An API gateway is the single entry point for external clients: it routes requests to services and centralizes auth, rate limiting, TLS termination, and request aggregation (north-south traffic). A service mesh pushes service-to-service concerns (mTLS, retries, load balancing, tracing) into a sidecar proxy deployed next to every service, configured by a control plane (east-west traffic). Both move cross-cutting logic out of application code — at the cost of an extra network hop and operational complexity.
The Problem: Cross-Cutting Concerns
In a microservices architecture, a set of concerns applies to every service: verifying who's calling (authn/authz), limiting abusive traffic, terminating TLS, routing requests, retrying transient failures, and emitting metrics/traces. If each team bakes these into their service, you get duplicated effort and — worse — inconsistency: ten slightly different rate limiters, five auth implementations, uneven observability. The fix is to lift these concerns into a shared layer. Where that layer sits depends on the direction of the traffic.

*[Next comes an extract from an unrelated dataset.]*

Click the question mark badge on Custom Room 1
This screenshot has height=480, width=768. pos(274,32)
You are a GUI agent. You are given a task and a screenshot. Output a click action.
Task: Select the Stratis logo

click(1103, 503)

North-South vs East-West Traffic
A useful mental model from networking:
- North-south traffic crosses the boundary of your system — external clients calling in (and responses going out). The API gateway sits here, at the edge.
- East-west traffic flows between your internal services. The service mesh governs this.
The gateway is the guarded front door; the mesh is the internal road network. They're complementary, not competing.
The API Gateway
An API gateway is a single entry point that sits in front of your backend services. Clients talk only to the gateway, which authenticates and routes each request to the right service and applies edge policies. Its responsibilities:
- Routing — map incoming paths/hosts to backend services.
- Authentication & authorization — validate tokens/keys once at the edge (often with OAuth/JWT) so services trust the gateway.
- Rate limiting & throttling — protect backends from abuse and overload.
- TLS termination — handle HTTPS at the edge.
- Request aggregation — combine calls to several services into one client response (reducing chatty mobile round-trips).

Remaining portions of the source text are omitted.